It has taken £75m of institutional investment from Macquarie Infrastructure Debt Investment Solutions (MIDIS), £60m in revolving credit facilities from Lloyds and £135m of restructured facilities from Barclays and RBS.
The £75m investment has a 35-year maturity, amortising from year 20. MIDIS and Havebury have also signed a shelf facility under which Havebury can request to borrow an additional £50m under similar terms.
The association intends to increase its development programme to around 1,400 homes during the next five years, of which more than 1,200 will be affordable.
Marie McCleary, director of resources at Havebury, said: “Securing the refinancing and new funding deal will make a huge difference to Havebury Housing Partnership. We now operate in 10 local authorities and the deal will enable us to continue with our business plan aims to develop 1,400 much-needed homes across the East of England over the next five years.”
Gareth Edwards, an associate director in MIDIS added: “There’s been a noticeable increase in the number of private placements by housing associations in recent months as confidence returns to the sector, supported by the UK government’s recent announcement to reintroduce the inflation-linked rent regime in 2020.”

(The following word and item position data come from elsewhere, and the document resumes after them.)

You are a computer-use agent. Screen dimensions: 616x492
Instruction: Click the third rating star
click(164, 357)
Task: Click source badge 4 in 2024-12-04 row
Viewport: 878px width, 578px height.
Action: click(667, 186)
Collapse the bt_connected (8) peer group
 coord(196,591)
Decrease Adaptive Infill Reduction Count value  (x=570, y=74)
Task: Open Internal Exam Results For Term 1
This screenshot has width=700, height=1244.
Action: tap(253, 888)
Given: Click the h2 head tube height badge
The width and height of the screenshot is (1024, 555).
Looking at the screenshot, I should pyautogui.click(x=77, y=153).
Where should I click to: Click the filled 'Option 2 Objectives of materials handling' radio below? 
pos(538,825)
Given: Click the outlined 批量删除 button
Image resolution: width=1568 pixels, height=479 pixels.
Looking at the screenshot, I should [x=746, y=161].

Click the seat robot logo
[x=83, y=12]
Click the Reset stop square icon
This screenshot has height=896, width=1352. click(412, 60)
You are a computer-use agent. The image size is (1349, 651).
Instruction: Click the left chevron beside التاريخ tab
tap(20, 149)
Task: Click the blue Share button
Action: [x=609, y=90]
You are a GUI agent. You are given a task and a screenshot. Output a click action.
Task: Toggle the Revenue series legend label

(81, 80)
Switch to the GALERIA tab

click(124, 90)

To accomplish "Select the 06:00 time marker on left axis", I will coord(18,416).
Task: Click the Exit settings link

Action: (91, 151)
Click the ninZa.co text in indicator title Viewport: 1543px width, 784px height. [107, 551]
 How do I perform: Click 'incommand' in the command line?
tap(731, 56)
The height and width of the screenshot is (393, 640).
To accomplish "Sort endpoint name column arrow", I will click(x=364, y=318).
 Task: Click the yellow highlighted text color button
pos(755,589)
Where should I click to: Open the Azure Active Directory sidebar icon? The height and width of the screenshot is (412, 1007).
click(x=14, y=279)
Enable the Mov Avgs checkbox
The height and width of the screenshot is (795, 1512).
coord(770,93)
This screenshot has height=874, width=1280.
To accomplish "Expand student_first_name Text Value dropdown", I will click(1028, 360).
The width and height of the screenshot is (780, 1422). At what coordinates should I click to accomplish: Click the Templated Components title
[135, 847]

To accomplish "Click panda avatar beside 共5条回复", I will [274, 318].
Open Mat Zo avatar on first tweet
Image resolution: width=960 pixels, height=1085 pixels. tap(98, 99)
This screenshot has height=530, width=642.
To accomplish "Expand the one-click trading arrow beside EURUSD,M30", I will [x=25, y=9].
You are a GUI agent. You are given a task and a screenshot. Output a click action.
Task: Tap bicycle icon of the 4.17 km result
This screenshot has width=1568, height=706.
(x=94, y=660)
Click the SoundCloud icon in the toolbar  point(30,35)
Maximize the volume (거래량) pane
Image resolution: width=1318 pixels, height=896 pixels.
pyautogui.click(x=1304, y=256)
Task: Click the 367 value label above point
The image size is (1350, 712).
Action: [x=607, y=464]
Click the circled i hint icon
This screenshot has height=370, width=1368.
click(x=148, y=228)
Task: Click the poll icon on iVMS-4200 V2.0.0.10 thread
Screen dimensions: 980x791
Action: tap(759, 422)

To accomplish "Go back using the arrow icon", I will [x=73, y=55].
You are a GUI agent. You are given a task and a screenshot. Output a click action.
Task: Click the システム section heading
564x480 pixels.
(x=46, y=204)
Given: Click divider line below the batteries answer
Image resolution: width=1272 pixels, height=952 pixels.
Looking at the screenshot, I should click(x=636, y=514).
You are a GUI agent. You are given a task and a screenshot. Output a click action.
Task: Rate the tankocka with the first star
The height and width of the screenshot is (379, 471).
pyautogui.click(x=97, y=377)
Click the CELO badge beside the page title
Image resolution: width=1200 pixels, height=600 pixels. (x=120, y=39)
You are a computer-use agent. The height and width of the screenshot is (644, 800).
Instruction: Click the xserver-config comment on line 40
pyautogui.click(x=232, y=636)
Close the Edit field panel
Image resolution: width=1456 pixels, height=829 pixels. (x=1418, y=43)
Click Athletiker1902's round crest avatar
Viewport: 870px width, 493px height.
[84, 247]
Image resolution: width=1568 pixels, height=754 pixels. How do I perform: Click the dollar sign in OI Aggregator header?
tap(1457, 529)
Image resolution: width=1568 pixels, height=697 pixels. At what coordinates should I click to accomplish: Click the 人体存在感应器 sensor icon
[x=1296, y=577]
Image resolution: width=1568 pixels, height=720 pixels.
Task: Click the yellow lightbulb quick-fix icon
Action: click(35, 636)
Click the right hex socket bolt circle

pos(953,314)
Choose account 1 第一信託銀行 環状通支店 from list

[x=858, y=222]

This is MIDIS’ second private placement to a housing association after an £80m loan to Cottsway in 2015. Mr Edwards added that he expected an increase in borrowing to meet the government’s new expectations.
Terry Frain, a director at Savills Financial Consultants, which helped arrange the deal, said: “This is Havebury Housing Partnership’s first entry into the institutional investment market with £75m of long-date funding secured. All-in funding costs across the whole package have resulted in significant improvements in the cost of capital for the benefit of the business plan.”